### PROBLEM REQUIREMENTS
The lines from the start of the records through the one containing "Open info icon" are to be restated word for word; please include both ends.

*** MATERIAL FOR THE TASK

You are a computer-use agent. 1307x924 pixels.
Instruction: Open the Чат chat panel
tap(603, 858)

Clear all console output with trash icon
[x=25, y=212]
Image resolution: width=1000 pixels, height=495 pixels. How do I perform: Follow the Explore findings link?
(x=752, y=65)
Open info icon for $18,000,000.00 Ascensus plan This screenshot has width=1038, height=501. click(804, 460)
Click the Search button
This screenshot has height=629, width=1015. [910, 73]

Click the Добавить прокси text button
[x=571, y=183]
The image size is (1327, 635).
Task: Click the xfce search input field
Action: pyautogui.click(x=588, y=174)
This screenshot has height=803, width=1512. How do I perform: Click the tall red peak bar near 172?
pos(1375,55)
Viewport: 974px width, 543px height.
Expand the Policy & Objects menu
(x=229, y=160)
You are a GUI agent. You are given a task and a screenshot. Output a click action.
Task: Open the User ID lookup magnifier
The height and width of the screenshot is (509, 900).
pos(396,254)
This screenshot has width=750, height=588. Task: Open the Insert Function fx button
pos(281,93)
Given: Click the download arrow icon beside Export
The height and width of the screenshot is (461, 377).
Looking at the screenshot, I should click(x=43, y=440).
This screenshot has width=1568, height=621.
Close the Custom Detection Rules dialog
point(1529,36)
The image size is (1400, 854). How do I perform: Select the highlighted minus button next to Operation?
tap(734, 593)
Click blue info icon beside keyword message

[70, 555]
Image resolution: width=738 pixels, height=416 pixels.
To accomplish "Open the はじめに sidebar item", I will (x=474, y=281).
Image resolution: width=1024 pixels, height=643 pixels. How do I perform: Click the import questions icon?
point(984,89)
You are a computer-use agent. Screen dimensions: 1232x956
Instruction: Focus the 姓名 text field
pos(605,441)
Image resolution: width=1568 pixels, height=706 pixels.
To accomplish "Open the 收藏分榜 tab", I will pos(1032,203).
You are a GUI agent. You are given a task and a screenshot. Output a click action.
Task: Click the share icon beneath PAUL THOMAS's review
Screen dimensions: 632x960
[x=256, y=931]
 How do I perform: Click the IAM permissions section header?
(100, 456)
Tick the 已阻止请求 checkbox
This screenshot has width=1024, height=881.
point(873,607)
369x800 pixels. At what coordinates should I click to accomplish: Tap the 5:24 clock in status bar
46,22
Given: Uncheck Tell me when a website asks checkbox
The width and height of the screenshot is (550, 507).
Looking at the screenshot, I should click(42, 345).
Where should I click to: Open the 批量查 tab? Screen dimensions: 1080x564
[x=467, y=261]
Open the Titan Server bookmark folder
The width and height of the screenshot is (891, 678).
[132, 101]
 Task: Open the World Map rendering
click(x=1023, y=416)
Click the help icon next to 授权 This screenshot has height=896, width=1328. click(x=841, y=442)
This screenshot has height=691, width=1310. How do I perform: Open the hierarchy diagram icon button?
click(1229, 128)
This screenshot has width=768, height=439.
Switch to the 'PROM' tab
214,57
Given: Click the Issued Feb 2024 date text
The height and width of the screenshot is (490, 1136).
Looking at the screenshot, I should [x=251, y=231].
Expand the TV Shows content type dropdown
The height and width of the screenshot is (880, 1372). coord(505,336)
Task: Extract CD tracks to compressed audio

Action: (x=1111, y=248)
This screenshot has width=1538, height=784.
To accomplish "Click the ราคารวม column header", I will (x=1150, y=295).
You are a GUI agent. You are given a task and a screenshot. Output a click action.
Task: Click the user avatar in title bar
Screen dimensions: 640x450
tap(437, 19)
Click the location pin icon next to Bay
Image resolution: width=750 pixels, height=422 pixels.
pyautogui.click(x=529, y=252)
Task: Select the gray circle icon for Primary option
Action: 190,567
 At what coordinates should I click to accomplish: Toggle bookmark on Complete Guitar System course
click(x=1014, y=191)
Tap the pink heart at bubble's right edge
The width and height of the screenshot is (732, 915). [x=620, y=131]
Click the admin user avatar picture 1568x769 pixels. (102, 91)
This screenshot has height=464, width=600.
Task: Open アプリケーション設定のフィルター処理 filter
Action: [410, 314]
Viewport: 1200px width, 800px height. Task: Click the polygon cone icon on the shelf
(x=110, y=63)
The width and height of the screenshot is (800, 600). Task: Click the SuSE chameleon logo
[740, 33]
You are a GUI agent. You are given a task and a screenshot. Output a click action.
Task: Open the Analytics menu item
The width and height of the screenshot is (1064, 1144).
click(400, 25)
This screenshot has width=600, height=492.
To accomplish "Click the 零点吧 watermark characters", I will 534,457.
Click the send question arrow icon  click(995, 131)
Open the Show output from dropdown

******

### RESPONSE BOX
You are a computer-use agent. 1307x924 pixels.
Instruction: Open the Чат chat panel
tap(603, 858)

Clear all console output with trash icon
[x=25, y=212]
Image resolution: width=1000 pixels, height=495 pixels. How do I perform: Follow the Explore findings link?
(x=752, y=65)
Open info icon for $18,000,000.00 Ascensus plan This screenshot has width=1038, height=501. click(804, 460)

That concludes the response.